Hairy crabs, fanged worms and midget lobsters are the latest freakish lifeforms dredged up by scientists exploring the sea volcanos of the Kermadec Ridge.

A three-week New Zealand expedition has returned with thousands of specimens, including deep-sea stalked barnacles that resemble "a stretched neck" and fearsome angler fish with deadly arrays of teeth.

The species, some new to science, were found between 700m and 1500m down into the abyss, living near the hydrothermal vents of the underwater volcanoes.

There are 50 submarine volcanoes along the Kermadec Ridge, which extends almost 1500km between New Zealand and Tonga. Hydrothermal vents of the volcanoes release hot water and gases with different chemical compositions, so specific communities have adapted to survive in each area.


Voyage leader Dr Malcolm Clark said: "These animals are adapted to the specific combination of depth, temperature and chemical composition of the venting fluids.

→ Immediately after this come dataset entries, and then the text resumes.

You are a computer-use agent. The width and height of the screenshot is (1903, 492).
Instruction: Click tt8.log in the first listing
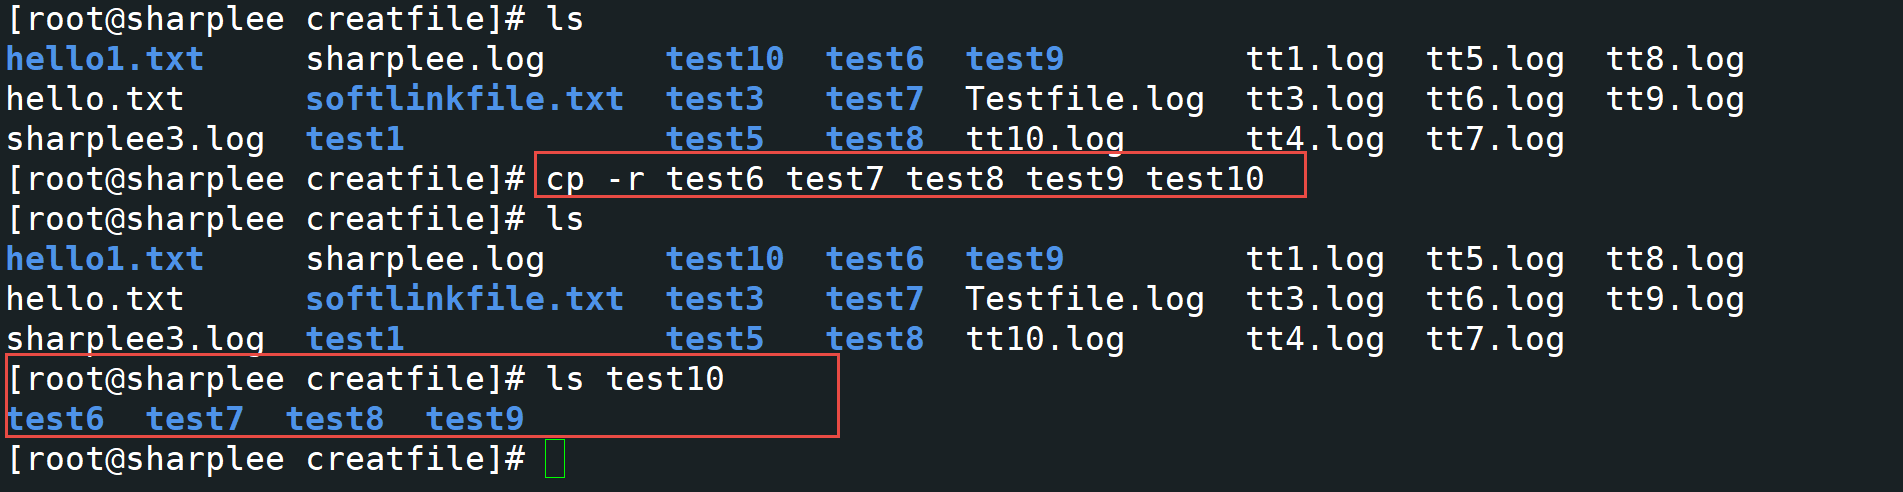1675,59
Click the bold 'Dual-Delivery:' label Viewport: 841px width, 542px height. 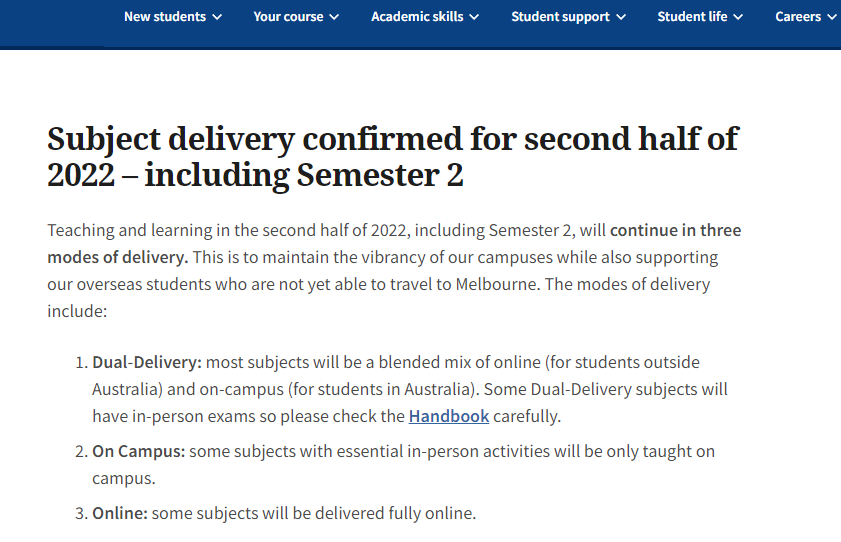[147, 362]
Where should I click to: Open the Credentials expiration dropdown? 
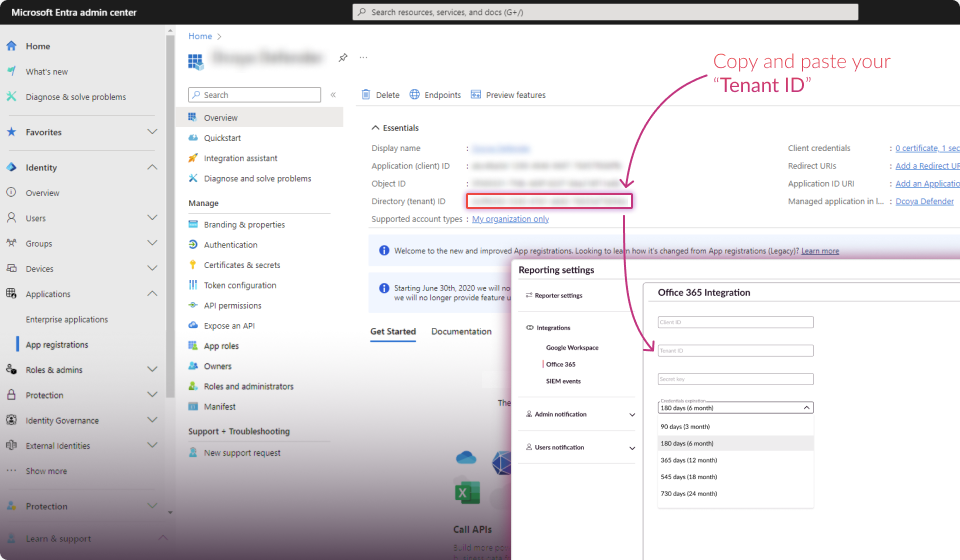(735, 408)
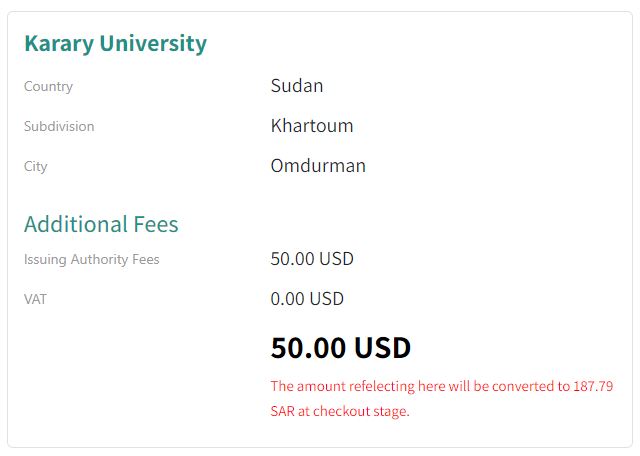Click the 0.00 USD VAT amount
Viewport: 640px width, 456px height.
coord(307,299)
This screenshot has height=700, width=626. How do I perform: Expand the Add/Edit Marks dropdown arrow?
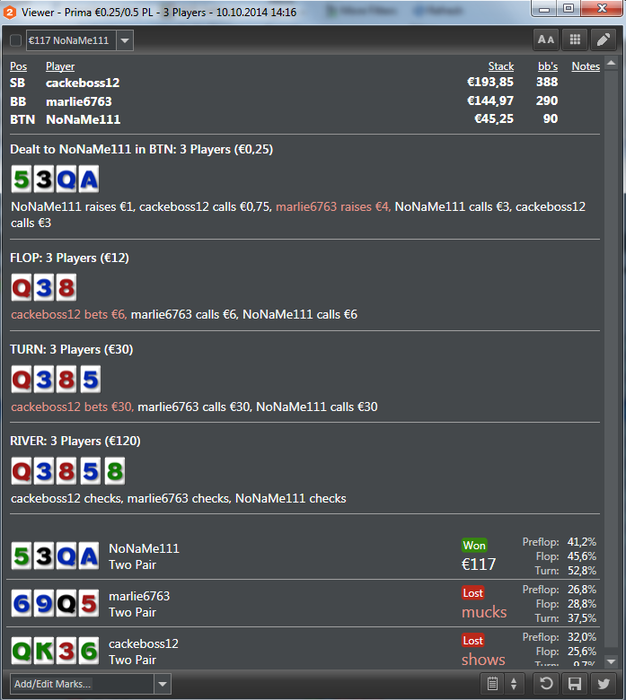pos(163,684)
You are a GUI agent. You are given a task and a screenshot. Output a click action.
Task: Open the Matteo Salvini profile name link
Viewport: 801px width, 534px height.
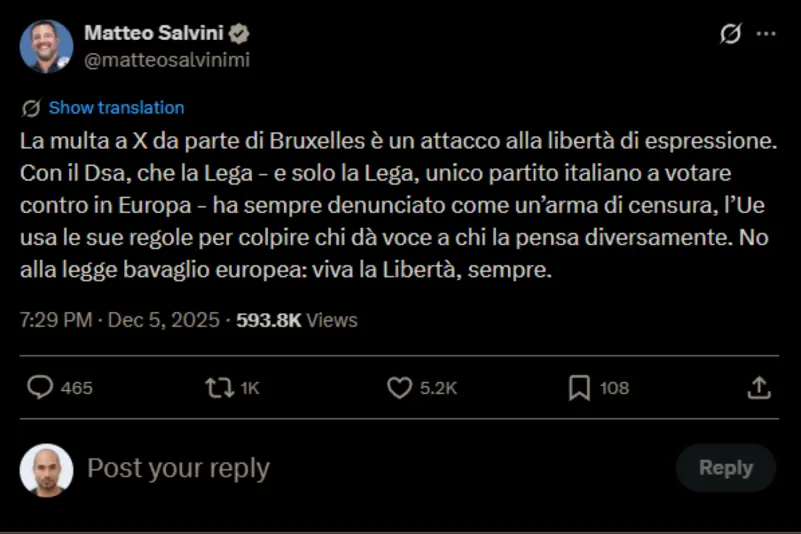pos(153,33)
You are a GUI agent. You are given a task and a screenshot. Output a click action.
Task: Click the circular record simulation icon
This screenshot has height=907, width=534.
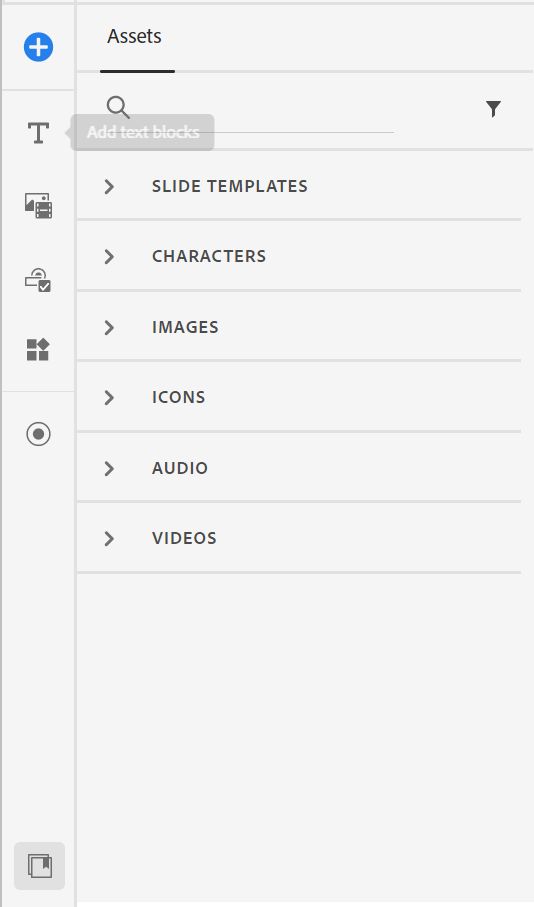38,434

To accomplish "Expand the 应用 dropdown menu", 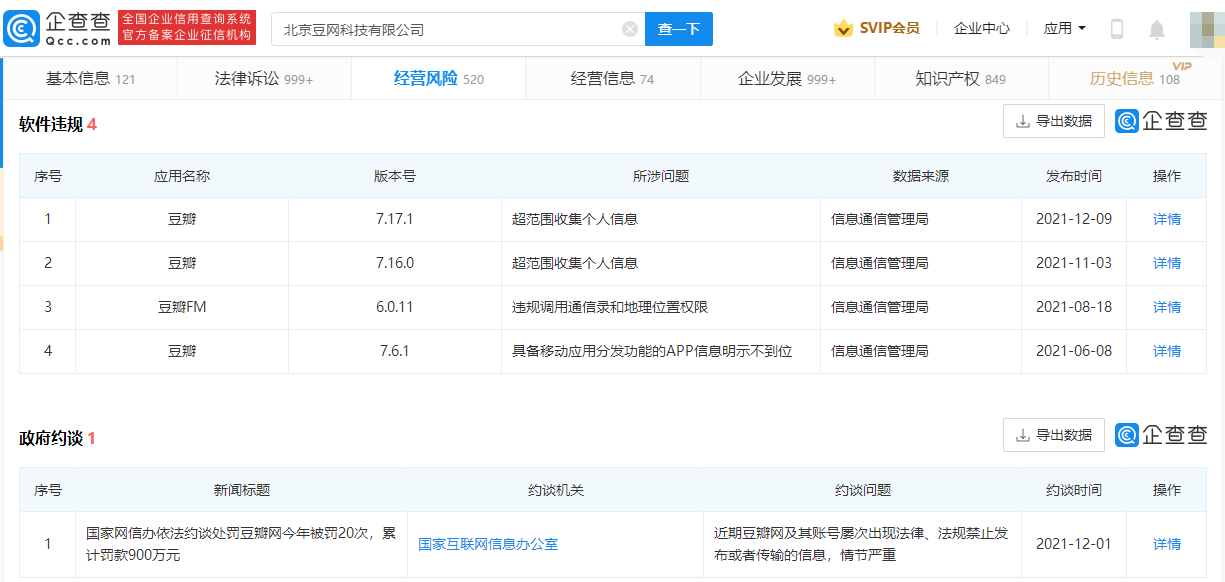I will 1064,29.
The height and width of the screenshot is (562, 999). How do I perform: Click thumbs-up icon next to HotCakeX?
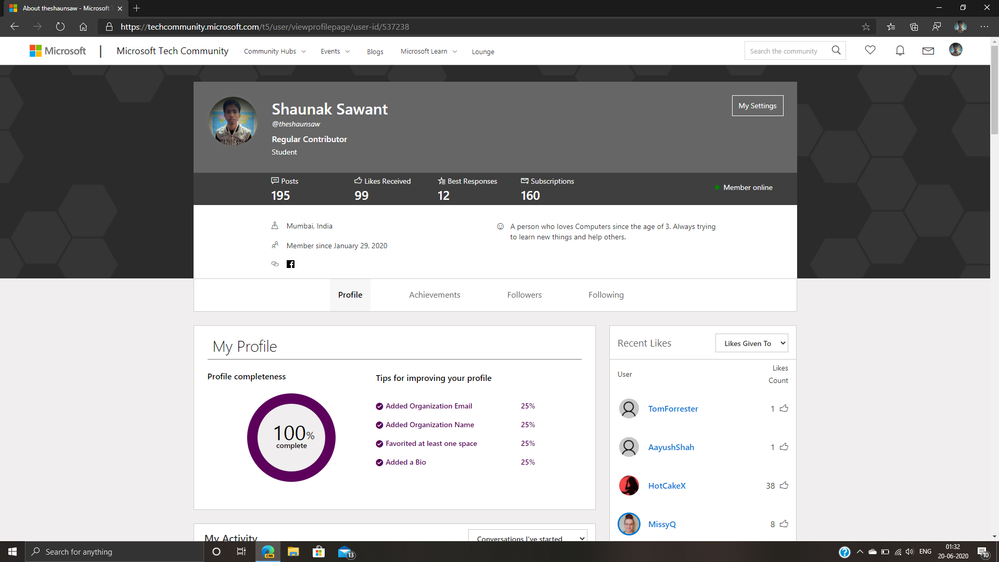click(x=784, y=486)

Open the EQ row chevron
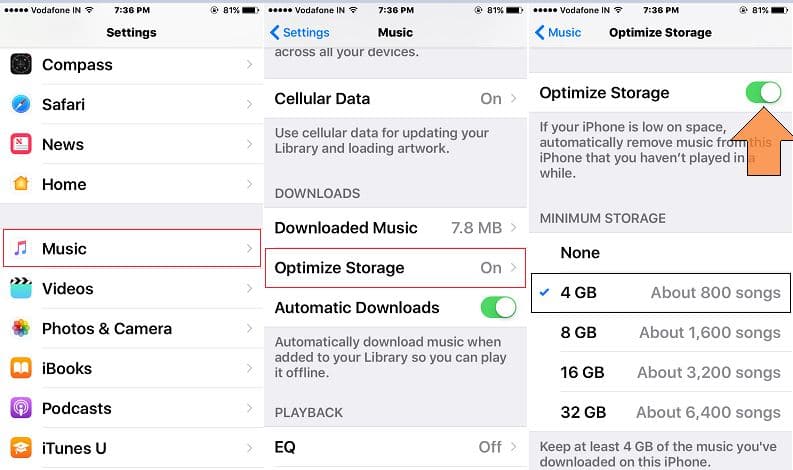(513, 447)
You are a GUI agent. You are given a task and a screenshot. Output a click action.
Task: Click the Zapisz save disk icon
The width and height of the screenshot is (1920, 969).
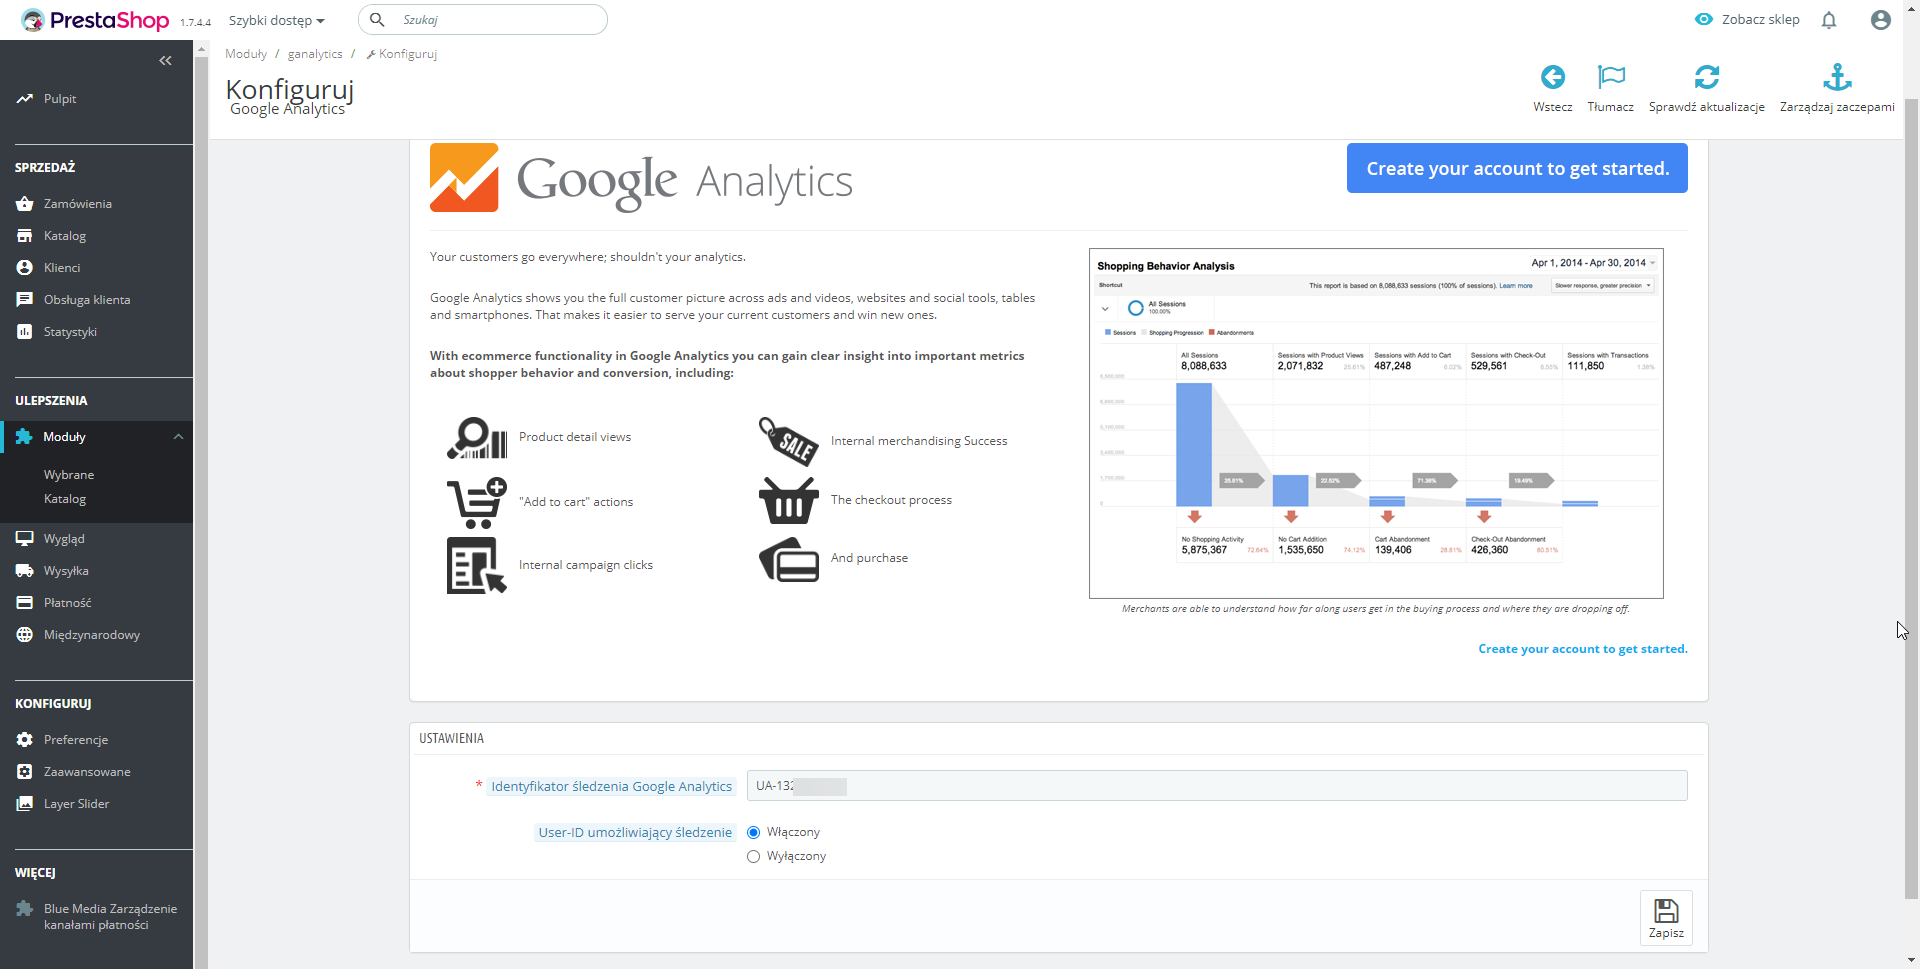pos(1666,910)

"There is almost certainly something new, as typically almost 10 per cent of what we catch in the deep sea is new to science or new to New Zealand.

"The voyage also sampled extensively in canyons which have not been surveyed before, and so the expectation is that there will be many new discoveries once the samples and photographic data are analysed."

The information will be analysed over the coming year and eventually be used in ecological risk assessments to help improve environmental management. The voyage was funded by the Ministry of Science and Innovation.